======== GIVEN PASSAGE

Penang might be a small island* off the west coast of Peninsular Malaysia, but it is probably the country’s most popular destination to visit. Penang boasts a lot of heritage architecture, great street food, a mountain, and a small but pleasant national park on its northwestern coast. Penang was one of the British Empire’s former Straits Settlement, and its capital George Town is also a UNESCO World Heritage Site, which it shares with Malacca, another former Straits Settlement. With almost 40% of its population being Malaysian-Chinese, Penang has the highest proportion of Chinese in Malaysia and is one of the country’s most multicultural places.
The capital George Town has an extensive heritage district that boasts many historic colonial buildings including a fort, Chinese temples and halls, shophouses, churches, mosques, and mansions. This is similar to Ipoh, the inland city which was my previous stop on this trip, though much more extensive. Some of the buildings have been restored and look very new while those that had not still have a sort of old-time charm.

================
======== EXCERPTED RECORDS

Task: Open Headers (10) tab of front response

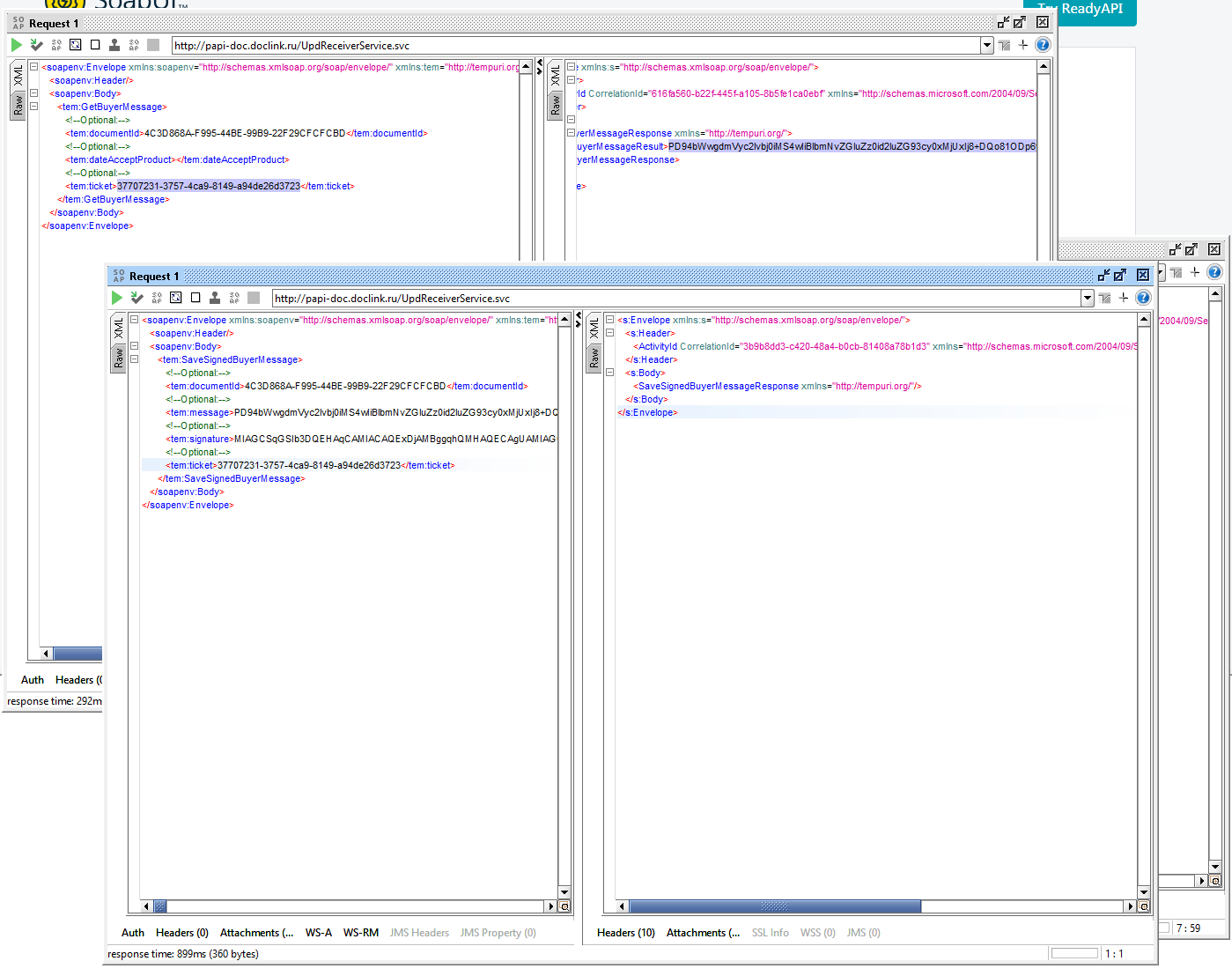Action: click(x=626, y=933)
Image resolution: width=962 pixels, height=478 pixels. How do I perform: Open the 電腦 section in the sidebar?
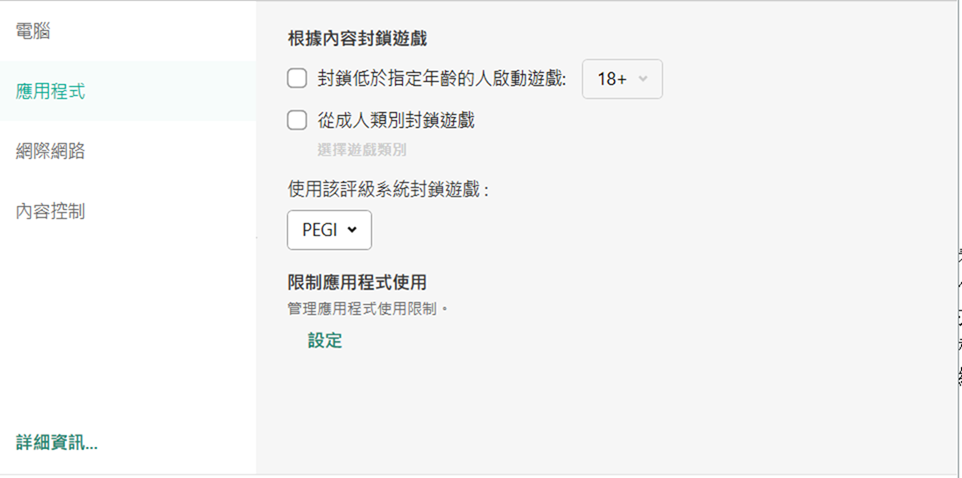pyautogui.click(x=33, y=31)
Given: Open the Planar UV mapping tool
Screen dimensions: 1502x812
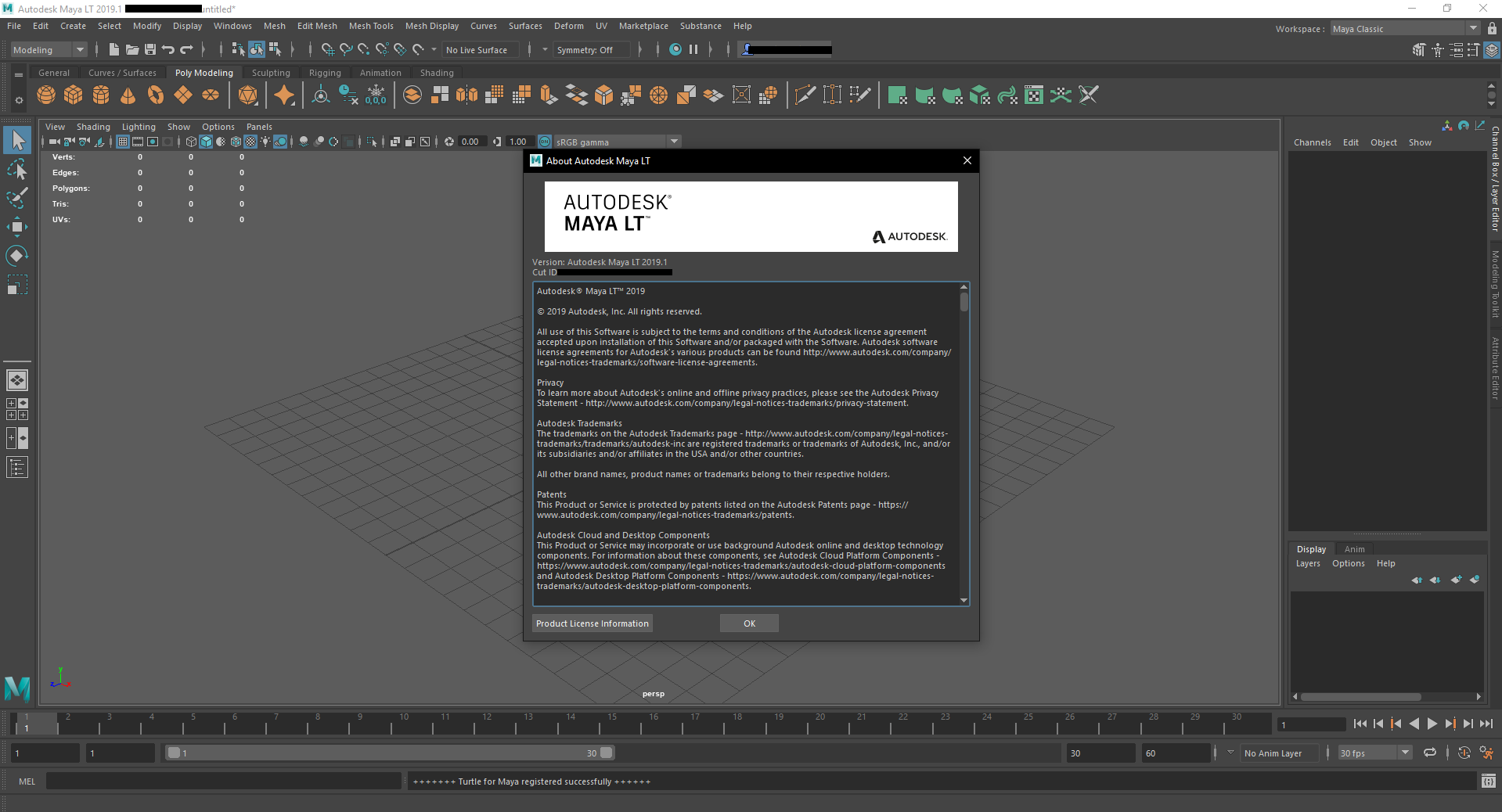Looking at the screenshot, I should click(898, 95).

================
======== EXCERPTED RECORDS

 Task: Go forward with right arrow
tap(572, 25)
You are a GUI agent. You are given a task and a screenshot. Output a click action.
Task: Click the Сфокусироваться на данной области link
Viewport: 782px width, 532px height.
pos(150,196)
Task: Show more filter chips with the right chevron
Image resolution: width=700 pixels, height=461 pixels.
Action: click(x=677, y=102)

================

#### TASKS TO COMPLETE:
(A) Repeat the Penang passage word for word, in full.
(B) Render only the lines of the records starting at the one containing "Task: Go forward with right arrow" and ending at the one containing "Action: click(x=677, y=102)" as a numbered list, leaving out blank lines.
The Penang passage and the records are unrelated to each other.

#### ANSWERS IN ORDER:
(A)
Penang might be a small island* off the west coast of Peninsular Malaysia, but it is probably the country’s most popular destination to visit. Penang boasts a lot of heritage architecture, great street food, a mountain, and a small but pleasant national park on its northwestern coast. Penang was one of the British Empire’s former Straits Settlement, and its capital George Town is also a UNESCO World Heritage Site, which it shares with Malacca, another former Straits Settlement. With almost 40% of its population being Malaysian-Chinese, Penang has the highest proportion of Chinese in Malaysia and is one of the country’s most multicultural places.
The capital George Town has an extensive heritage district that boasts many historic colonial buildings including a fort, Chinese temples and halls, shophouses, churches, mosques, and mansions. This is similar to Ipoh, the inland city which was my previous stop on this trip, though much more extensive. Some of the buildings have been restored and look very new while those that had not still have a sort of old-time charm.

(B)
1.  Task: Go forward with right arrow
2. tap(572, 25)
3. You are a GUI agent. You are given a task and a screenshot. Output a click action.
4. Task: Click the Сфокусироваться на данной области link
5. Viewport: 782px width, 532px height.
6. pos(150,196)
7. Task: Show more filter chips with the right chevron
8. Image resolution: width=700 pixels, height=461 pixels.
9. Action: click(x=677, y=102)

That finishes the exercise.